Alibaba, Tencent and the AI titans chase a festival spotlight
The Spring Festival stage is no longer reserved for start ups. Major players like ByteDance, Alibaba and Tencent are now racing to launch new models over the holiday, hoping to convert festival buzz into long term users. One account of this contest describes how these major firms are vying for attention with advanced AI models that aim to capitalize on China’s rapidly evolving AI sector, painting the holiday as a kind of technology showcase for China’s AI titans.
Alibaba in particular has used the season to push its latest flagship system. The company has launched a new AI model, Qwen 2.5-Max, and is publicly claiming that this version is more advanced than DeepSeek-V3. That positioning, which ties the branding of Qwen and the specific 2.5-Max designation directly to the DeepSeek rivalry, is highlighted in coverage of Alibaba’s Qwen 2.5-Max, and it shows how the benchmark for success is now explicitly defined against last year’s upstart.
From trading floors to phones: DeepSeek’s commercial shadow
DeepSeek itself remains at the center of the story, both as a product and as a symbol.
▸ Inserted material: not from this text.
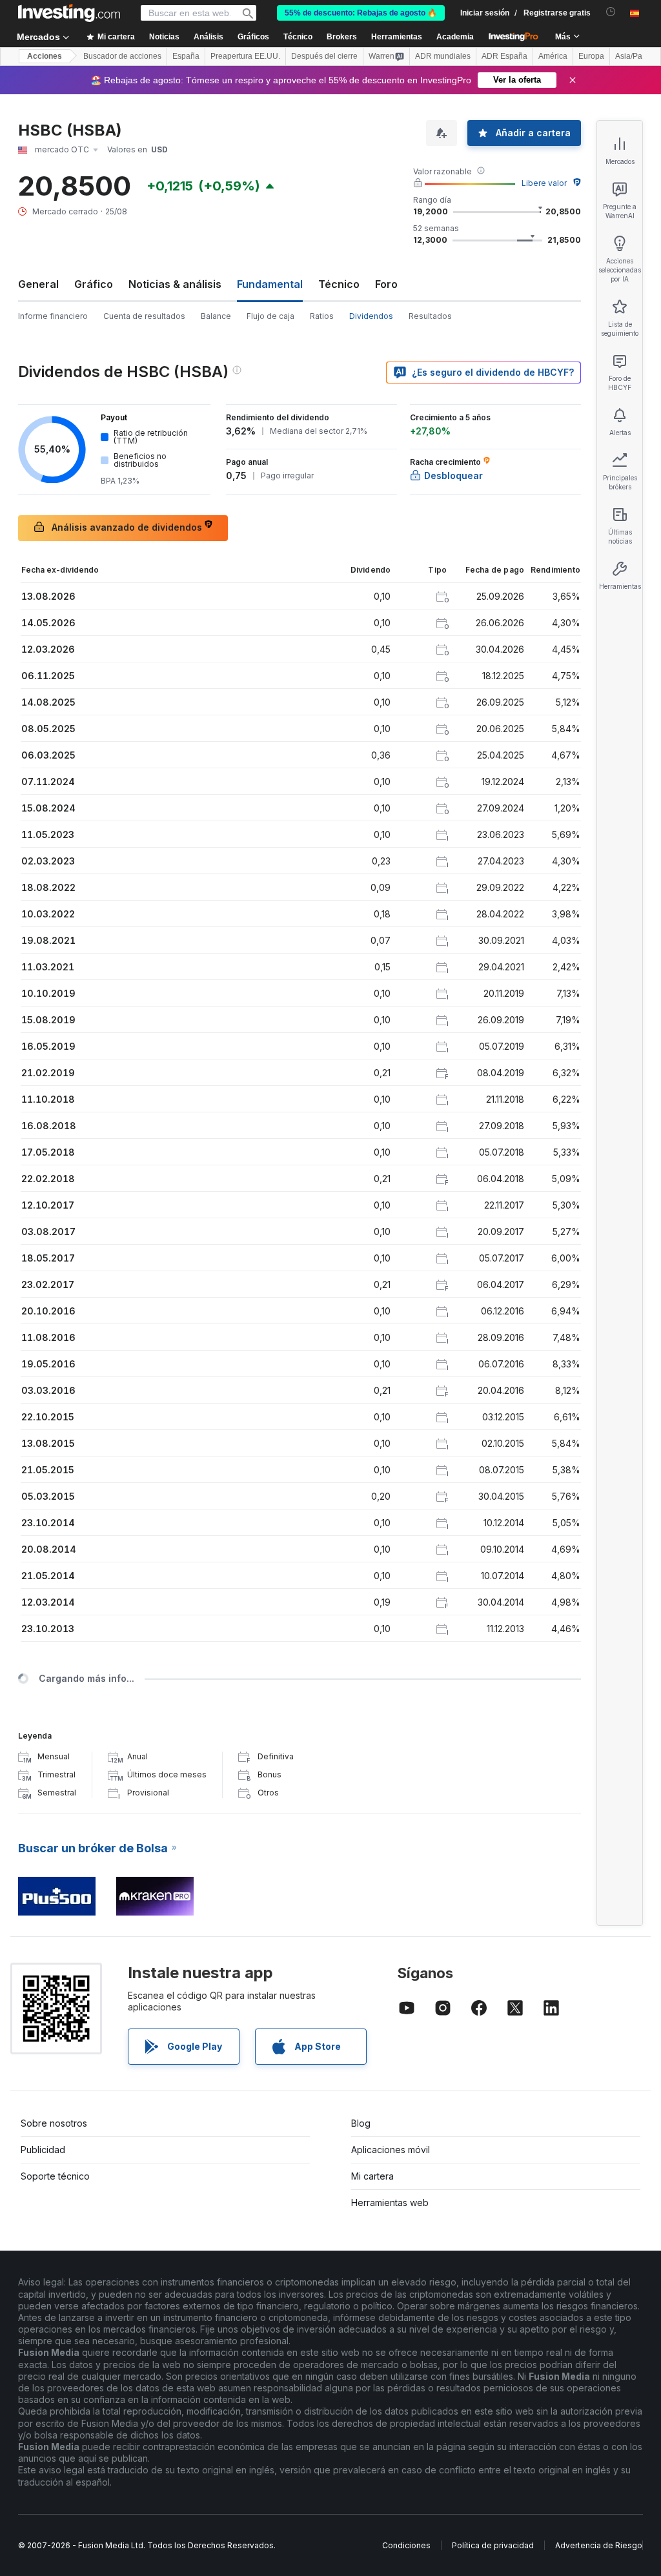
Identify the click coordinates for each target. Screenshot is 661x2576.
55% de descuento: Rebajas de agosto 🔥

One factbox on the holiday season describes how, as China prepares for the Lunar New Year holidays starting on Sunday, rivals to DeepSeek are rushing out their own models, yet DeepSeek still looms over the market. That same summary, written By Eduardo Baptista BEIJING, frames the festival as a moment when investors and consumers alike are watching to see whether new launches can match the original shock, a perspective captured in reporting By Eduardo Baptista BEIJING on DeepSeek rivals.
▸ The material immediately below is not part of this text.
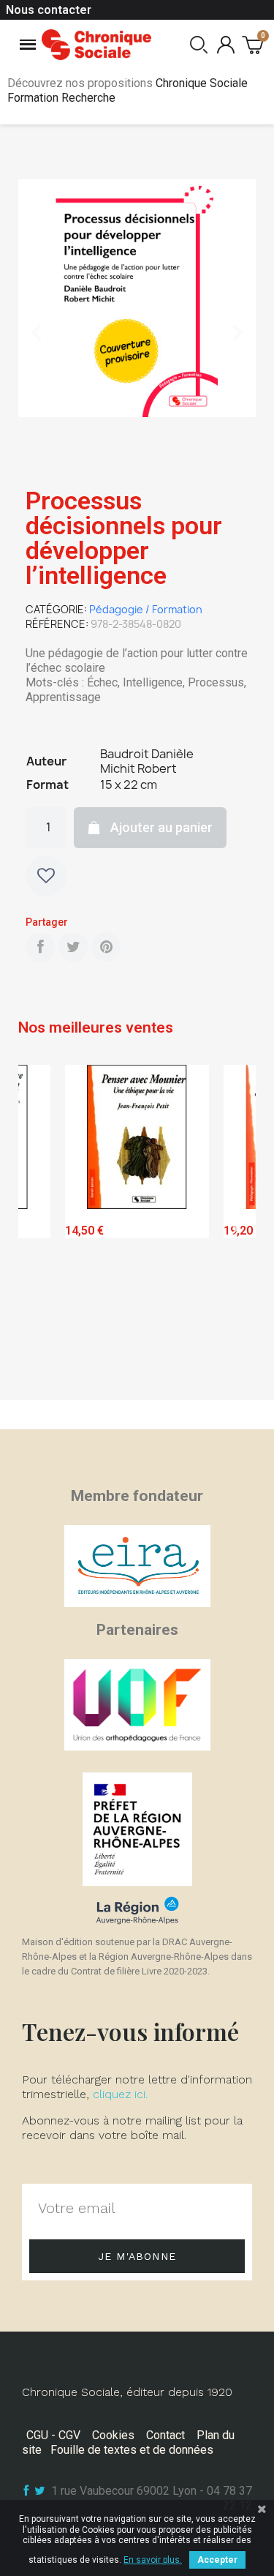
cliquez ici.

That influence now stretches into regulation and geopolitics. OpenAI has warned US lawmakers that DeepSeek may be using distillation tactics to copy American AI models, according to Reuters, a claim that has turned the Chinese start up into a flashpoint in debates about safeguarding advanced AI development. The allegation that DeepSeek is bypassing safeguards to replicate American AI models shows how a company that once surprised the market during a holiday is now part of a broader argument over American AI protections.
Stocks, listings and the hunt for the next DeepSeek
Capital markets have been quick to follow the Spring Festival AI story. Investors are betting that companies aligned with China’s AI boom will benefit from the surge in interest, and some stocks have already moved sharply. Reports on Chinese AI models around the festival note that both Zhipu and another listed player have rallied strongly as investors position for future growth, with Zhipu planning a secondary listing in Shanghai after it went public on the Hong Kong Stock Exchange last month, a detail set out in a festival factbox.
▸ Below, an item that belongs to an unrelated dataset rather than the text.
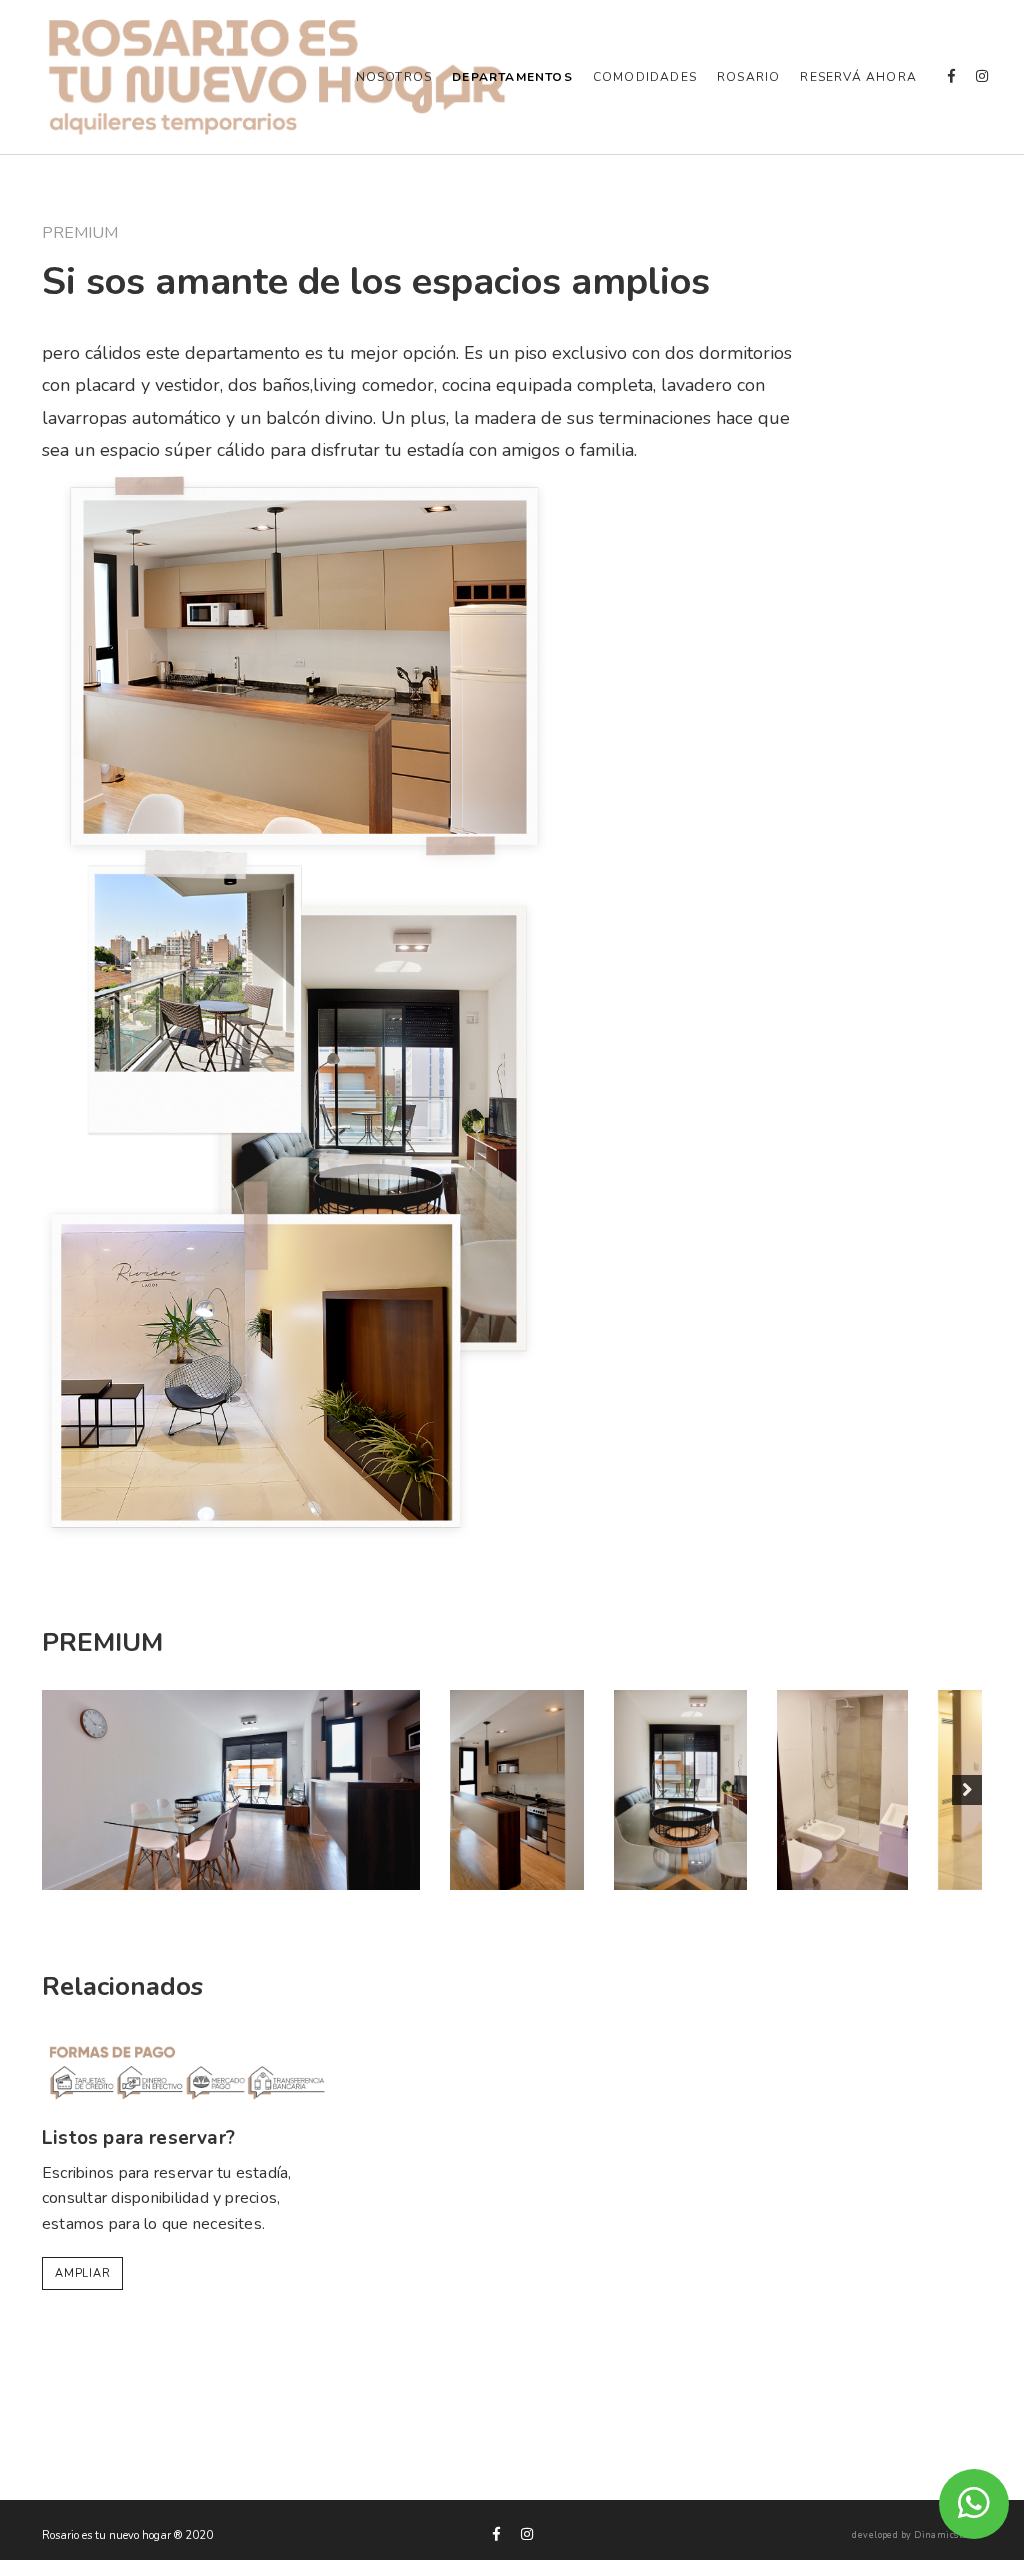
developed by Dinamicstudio (917, 2535)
The same theme appears in separate coverage of Chinese AI models around the festival, which again highlights that Both stocks have rallied strongly as investors bet on the companies benefiting from China’s AI boom. That report also details how MiniMax released its M2.5 model, how Tencent’s Hunyuan team is pushing into consumer hardware including mobile phones, how iFlytek released Spark for automotive and agent based applications, and how NetEase Youdao launched a desktop assistant that can take over a user’s computer after authorisation, all during the run up to the holiday, as summarized in analysis of festival AI launches.